でも様子がおかしいことに気づいて思わず眉をしかめてしまう。
どうも有馬は内原に捕まった様子。
手首をしっかり掴まれているのが見て取れて、さり気なく俺は足を速めた。
まだ距離があるから話の内容まではわからないものの、満面の笑みの内原に対し明らかに有馬は物凄く怒っている。
そしてやっと会話が聞こえる距離まで辿り着いたところで、その言葉が俺の耳に飛び込んできた。

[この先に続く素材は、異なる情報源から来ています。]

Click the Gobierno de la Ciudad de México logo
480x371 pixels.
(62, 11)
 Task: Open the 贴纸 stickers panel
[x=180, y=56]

「内原。お前、本当に最低な奴だな。昨日以上に見損なった」

(し、辛辣…!)

一体内原が何を言ったのかは知らないが、抉るようなそんな言葉に思わずそんな感想を漏らしてしまう。
自分が言われたらきっとすぐには立ち直れないだろう。

「あ、会長!おはようございます!」

なのに肝心要の言われた当本人は全く気にすることなくそんな風に俺に挨拶してきたものだから、思わず呆れてしまった。

「内原。お前、有馬に何を言った?」
「え?」
「何を言った?」
「あ…その御堂を昨日生徒会室に連れて行ってくれてありがとうございましたって言っただけですけど…」

なるほど。それは怒るだろう。
どうせ『それで恋敵に一歩リードできました』とかなんとかこのお花畑は付け加えて言ったんだと思う。
こんな奴には構うだけ無駄だ。
さっさとこんな馬鹿のことなんて頭から追い出して、有馬には俺のことだけ考えてほしい。
そう思いながら俺は急いで有馬の後を追いかけた。